As a goodbye, he left a love note for the young woman signed, Your Valentine.
20th-century historians agree that the accounts from this period cannot be verified, but he did exist.
The head of St Valentine was found hundreds of years later, in the early 1800s, when archaeologists were digging a catacomb near Rome. On Piazza Bocca Della Verità in Rome St Valentine’s skull still resides adorned with a wreath of flowers and a stenciled inscription.
Cupid is the Roman god of love and affection, known as Eros in Greek mythology.
Painters from the 14th to 17th centuries often depicted Cupid as an angelic winged baby with bow and arrows. This has come to be one of the most common symbols of Valentine’s Day.
As the son of Venus, the Roman goddess of love and beauty, Cupid’s job is to cause people to fall in love, by piercing their hearts with his arrows. But Cupid is said to be fickle. He carries two kinds of arrows so that he can easily change his mind.
Cupid’s golden arrows will make one fall in love, but his lead tipped arrows have a blunt tip and cause people to fall out of love.
The rose and the language of flowers
Giving roses is a tradition on Valentine’s Day. No other flower expresses love and passion like the red rose.
Charlotte de Latour’s 1819 dictionary, Langage des fleurs, was published in France. In de Latour’s rose chapter, the flower is characterized as “love” and the plant is idealized. “Who that ever could sing has not sung the Rose? The poets have not exaggerated its beauty, or completed its panegyric,” she wrote.
Victorian England and France attempted to create new rose varieties and The American Beauty rose was expanded across the northeast. Queen Victoria received this cultivar from New Jersey. It was called the “millionaire’s rose” because of its high price tag in the 1800s. Though the Victorians popularized the rose as a symbol, they weren’t the first to do so. Aspects of this phenomenon include floral language, says Amy King, associate professor of English at St. John’s University.

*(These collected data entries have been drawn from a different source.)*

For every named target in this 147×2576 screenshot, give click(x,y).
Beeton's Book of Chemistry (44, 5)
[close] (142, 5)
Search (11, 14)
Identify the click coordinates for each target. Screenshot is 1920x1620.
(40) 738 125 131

“I suppose it’s part of a need to give language to the wonderful world,” King wrote in an interview with TIME magazine. This urge has not faded away, even if we don’t speak flower language, we nevertheless blush when we get a bunch of roses.
To match a feeling of desire, the striking aesthetic beauty of the flower makes it an obvious choice, “parts of nature that can so readily arrest our mental attention, one might argue, is particularly suited to the expression of romance,” King posited.

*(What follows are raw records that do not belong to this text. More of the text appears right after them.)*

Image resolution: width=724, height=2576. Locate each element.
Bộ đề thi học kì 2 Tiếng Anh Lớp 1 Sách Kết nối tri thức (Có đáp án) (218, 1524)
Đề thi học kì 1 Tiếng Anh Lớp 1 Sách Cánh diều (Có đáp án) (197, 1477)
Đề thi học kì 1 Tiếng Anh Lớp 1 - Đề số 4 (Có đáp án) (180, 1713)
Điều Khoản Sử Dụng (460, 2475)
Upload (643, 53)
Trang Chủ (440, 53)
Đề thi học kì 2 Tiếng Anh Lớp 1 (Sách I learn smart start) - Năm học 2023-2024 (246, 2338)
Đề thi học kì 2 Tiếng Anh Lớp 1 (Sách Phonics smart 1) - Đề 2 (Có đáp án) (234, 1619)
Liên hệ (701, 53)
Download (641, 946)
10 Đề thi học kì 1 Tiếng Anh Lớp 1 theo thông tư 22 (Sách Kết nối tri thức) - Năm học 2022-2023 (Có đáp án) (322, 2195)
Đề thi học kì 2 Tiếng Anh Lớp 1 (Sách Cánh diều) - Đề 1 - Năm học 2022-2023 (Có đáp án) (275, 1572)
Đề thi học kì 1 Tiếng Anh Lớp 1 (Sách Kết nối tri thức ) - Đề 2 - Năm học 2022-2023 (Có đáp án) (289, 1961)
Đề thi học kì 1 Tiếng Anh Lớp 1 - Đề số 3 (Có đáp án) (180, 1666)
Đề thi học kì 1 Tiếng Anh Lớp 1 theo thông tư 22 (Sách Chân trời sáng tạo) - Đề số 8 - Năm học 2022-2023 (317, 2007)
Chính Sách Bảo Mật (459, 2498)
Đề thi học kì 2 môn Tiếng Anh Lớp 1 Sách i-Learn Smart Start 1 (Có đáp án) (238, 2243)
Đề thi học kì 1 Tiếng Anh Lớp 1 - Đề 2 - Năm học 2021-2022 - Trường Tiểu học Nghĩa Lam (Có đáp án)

“Beyond this fascination, the color of the traditional rose may play an important role in its enduring relationship with love,” Arielle Eckstut, author of The Secret Language of Color, said. Blushing is a moment of attraction and desire. Red is also the color of the thread that ties two predestined souls to each other so they may find each other no matter how far apart they are according to ancient Chinese folk legends.
For wedding rituals even Greeks and Romans between the 4th and 5th Centuries BC adorned themselves with rose garlands. The shape and fragrance of the rose both add to its allure.

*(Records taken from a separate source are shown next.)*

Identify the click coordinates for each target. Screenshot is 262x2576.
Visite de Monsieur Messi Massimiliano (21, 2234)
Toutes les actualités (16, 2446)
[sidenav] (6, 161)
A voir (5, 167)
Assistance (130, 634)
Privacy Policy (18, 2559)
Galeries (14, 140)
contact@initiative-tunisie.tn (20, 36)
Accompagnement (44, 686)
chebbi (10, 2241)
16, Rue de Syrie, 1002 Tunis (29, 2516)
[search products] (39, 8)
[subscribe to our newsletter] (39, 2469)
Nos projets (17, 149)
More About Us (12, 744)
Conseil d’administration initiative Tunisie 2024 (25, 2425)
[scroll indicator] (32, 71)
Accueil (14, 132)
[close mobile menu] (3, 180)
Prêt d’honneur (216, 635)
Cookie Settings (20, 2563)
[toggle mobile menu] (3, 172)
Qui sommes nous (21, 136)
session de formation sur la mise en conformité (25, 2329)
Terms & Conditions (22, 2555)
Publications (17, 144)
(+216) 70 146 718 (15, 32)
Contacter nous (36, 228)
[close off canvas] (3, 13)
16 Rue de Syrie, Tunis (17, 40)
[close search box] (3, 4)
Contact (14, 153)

I will always be with you; without you, I am nothing
Falling in love is a beautiful adventure. It’s an experience filled with romance and passion and the sensations of butterflies in your stomach … it is more lovely than all of the hues of the ocean combined, it’s the ideal toward which we may aspire, to find that one special person with whom to build our dreams and hold close when times are lonely and tough.
The celebration of Valentine’s Day may appear to be whimsical for many, but it is a time for couples and individuals to express or rekindle their love. The message is the same as always. Say it or sing it, any way you want to, “Tu sei il mio amore, la mia vita,” you are my love, my life.— “Won’t you be my Valentine?”